We have always had the need to understand our application runtime costs. In legacy enterprises this has often been done at a finance level and someone in the Runtime Operations department has been responsible for that cost. There have been different ways of distributing the costs to the right organization. Either each application has had its own infrastructure and own the full cost of it or applications have shared infrastructure in order to save money, utilize large servers in a better way or just to minimize setup and maintenance work of the servers.
In many legacy enterprises there has been a huge disconnect between the rollout the application evolution and the infrastructure evolution. Application development has changed towards micro services with a lot of small applications with lifecycles of their own. The legacy enterprises runtime operations are largely unable to delivery on these changes due to processes, licenses and hardware leases of huge "enterprise scale servers" for the old monoliths. Requests of several servers per micro services have been waved off as unrealistic.
Several ways around this have been invented in order to cohost multiple applications on the same servers in a somewhat isolated way. Docker draws so much attention partially because legacy enterprises can still have their big old servers and isolate the micro services on them. (Of course not only good thing with Docker).
Regardless of how this was solved the understanding of runtime cost becomes exponentially harder with micro service in legacy enterprise infrastructure.

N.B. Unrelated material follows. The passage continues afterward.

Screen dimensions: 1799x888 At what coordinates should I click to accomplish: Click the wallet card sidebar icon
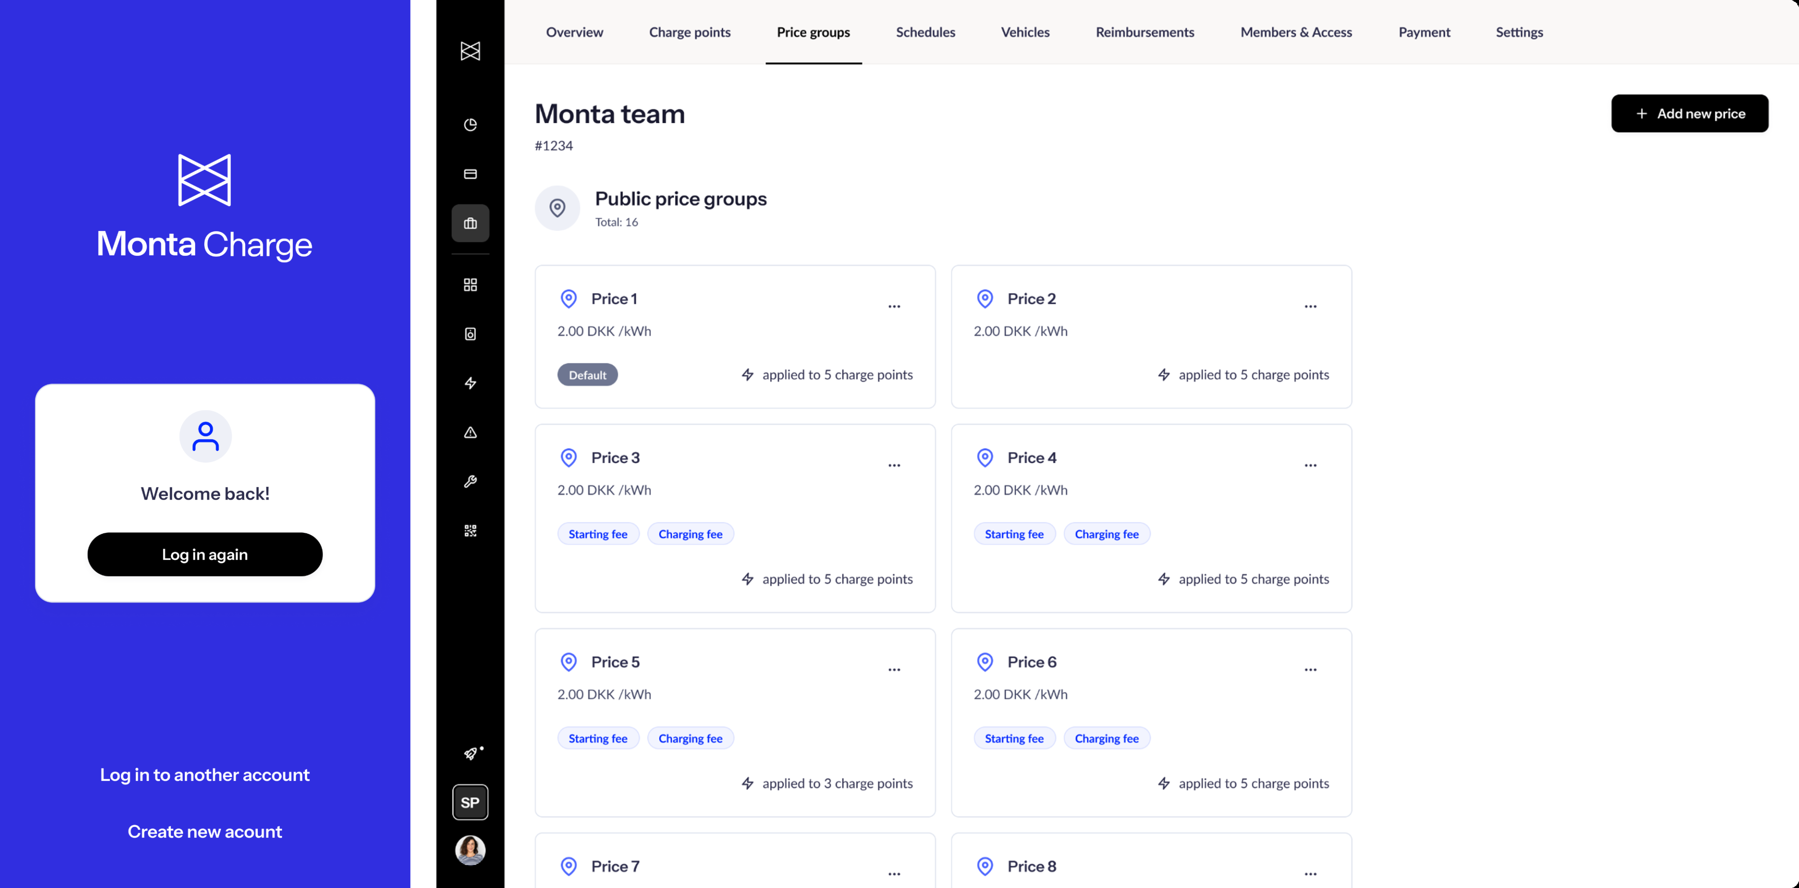click(x=470, y=174)
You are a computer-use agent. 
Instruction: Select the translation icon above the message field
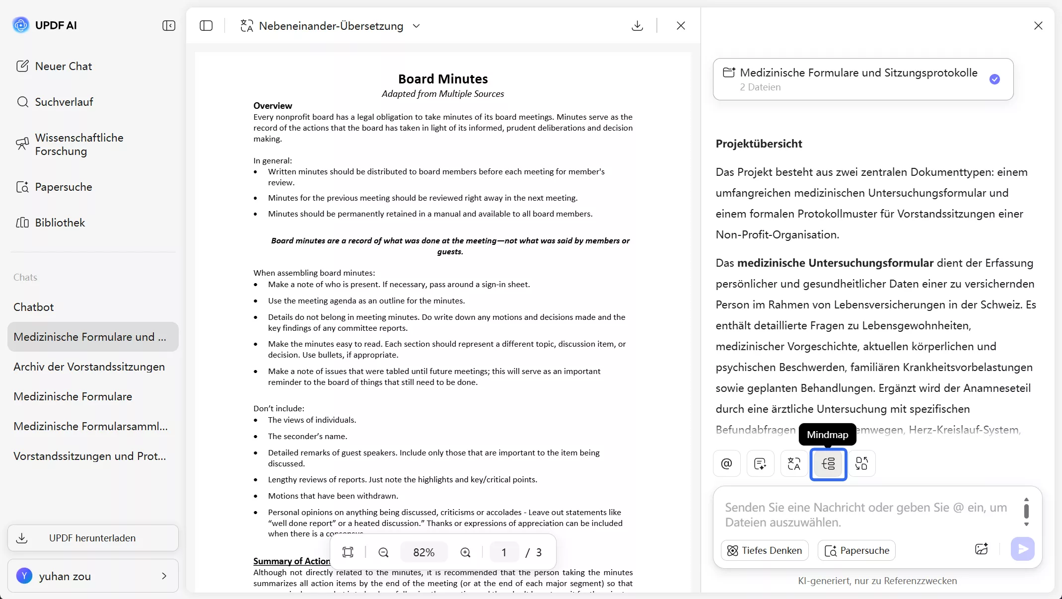[x=793, y=463]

When transitioning to DevOps and Micro Services each team is responsible for delivering its services end to end in all environments with the right functionality, performance and imho to the right cost. So what is the right cost? Before even answering that question let’s start with what is the cost. The DevOps team needs to know the cost of its services. In the legacy enterprise that cost might at best case arrive as some kind of cost spit formula calculated by a finance guy based on how many micro services shared the servers, a cost split formula of any license costs and a cost split formula of the man hours to maintain the servers. At best a team would get this information once a month.
Part of the reason we want DevOps is so that the team has full competence and ability to improve its services. This needs to include the runtime costs of the services. A performance optimization of a service that cuts resource requirements by 25% should result in lower runtime costs of the service. In the legacy world of cost splits and financial formals to calculate cost this just doesn’t happen.
Thankfully we have cloud providers. Not only do we get the right resources handle our services when we need them but we get billed real money for them.
With auto scaling, elasticity and all other nice features that we get there is also a risk. We get away with writing increasingly bad applications. Bad performance? Doesn’t matter as long as it scales horizontally. We can IO block to ourselves hell and back as long as we scale horizontally and we do get away with it. Well as long as we don’t have to take responsibility for the cost of our service. This is why it’s so important for the DevOps team to take the responsibility of the runtime cost of the service.
For a few years I have had a dream to be able to stamp a cost runtime cost to a load test and correlate the performance measured in the test with the cost of the runtime environment to run the test. We are still not there with our applications since we do run on AWS Auto Scaling Groups and AWS bills us per started hour. This makes the billing data to blunt too give the correlation between performance and cost from a shorter test. With a Micro Service architecture that uses AWS Services such as Lambda, DynamoDB and Kinesis this would actually be achievable today.
With this vision in mind we have been able to integrate the runtime costs of our Micro Services in AWS with our Continuous Delivery as a Service implementation (Delivery Engine) in another way. For us DevOps Teams are the owners of services and Solutions are the drivers of the cost. So everything that we launch in AWS we tag with name of micro service, owner team name and cost driving solution.
So this allows our DevOps Teams to see the cost of their Services.
Here we provide a graph of total costs for the services owned by a DevOps team. The services are listed in a top list below the graph and a long running trend of the cost for each component. This allows the Product Owners and Team Members to act in increasing costs. Links are provided to the Dashboard Page of each service.
This Service Dashboard provides the version history of each version built in delivery engine. Our Delivery Engine builds, black box tests the deployed service, load tests it, bakes AWS AMIs for it and launches it into the right environments. Here on the dashboard we visualize the total cost of the service grouped by environment (delivery engine, exploratory testing, qa and prod environments).
From the same dashboard we visualize service usage. In the below example it’s a visualization on cpu consumption across an auto scaling group.
This way we allow the team to ensure that they have the right scaling rules for its services and that they have the right amount of resources in each environment.
By visualizing the cost of the runtime environment for each service and combining it with Continuous Delivery, Continuous Performance Testing and DevOps we allow our developers to constantly tweak and improve the performance and optimize the cost of our runtime environments. The lead time in the cost reporting still is at the "next day level" as we report the cost per day and per month but I still think this is a reasonable feedback loop when it comes to cost optimizations.